Super bon pour l’équipe, oui. Mais pas pour lui. Pas pour son poste. Pas pour sa carrière.
Même Danny Dubé, d’habitude mesuré, l’a reconnu ouvertement : Montembeault a perdu son filet. Point. Martin McGuire, pour sa part, a parlé de malaise dans la gestion du dossier par Martin St-Louis, qui, selon lui, a « évité toutes les questions qui concernaient le choix des gardiens de but ».
Pour McGuire, c’était clair : si Montembeault avait bien performé samedi, c’est lui qui aurait affronté les Sabres. Mais il a échoué. Et l’équipe a tranché.
Face à cette réalité, Montembeault répond par un autre diagnostic technique.
« Je pense que je dois revenir aux choses les plus simples. On a regardé beaucoup de vidéos, et des fois, je pense un peu trop… c’est juste de travailler la position de base, de jouer plus gros devant mon filet et d’être plus patient sur les lancers. »
Mais ce n’est pas de technique dont il est question en ce moment. C’est de flamme. D’instinct de survie. D’attitude de numéro un.
Quand on observe la trajectoire actuelle, tout pointe vers une transition inévitable. Jakub Dobeš s’installe, s’impose, gagne la confiance de ses coéquipiers, du staff, et surtout du public. Et à Laval, Jacob Fowler brille. Le tandem du futur est déjà là, et Montembeault le sait. Mais il refuse de l’admettre.
Il faut le dire franchement : cette attitude trop gentille, ce discours trop humble, ce ton de bon Jack, c’est exactement ce qui l’empêche de s’imposer comme le leader incontesté qu’il prétend pouvoir devenir.

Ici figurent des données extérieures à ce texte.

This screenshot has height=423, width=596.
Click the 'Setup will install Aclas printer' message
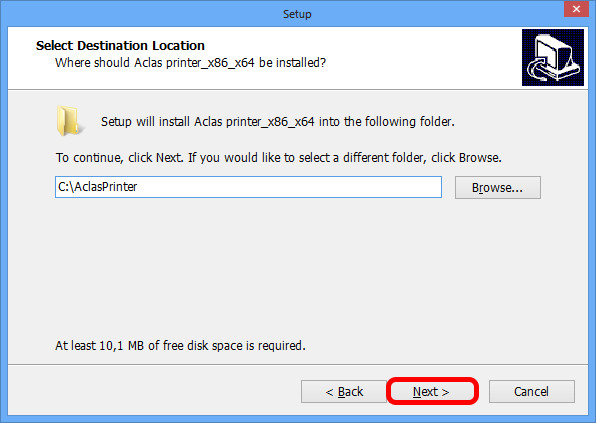click(x=278, y=122)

Il est aimé dans le vestiaire, respecté par ses pairs, mais il manque cette étincelle égoïste, ce feu sacré qui fait qu’un gardien vole un match, s’impose dans les médias, et fait taire les débats.
Mais d’ici là, une question demeure : pourquoi Montembeault n’a-t-il pas l’air plus inquiet?
Parce qu’il est trop serein pour un homme dont la chaise brûle. Parce qu’il continue à faire de la vidéo, à se corriger, à espérer… mais sans jamais mordre.
Et c’est exactement pour cette raison que, malgré ses qualités, il ne sera jamais le numéro un indiscutable à Montréal.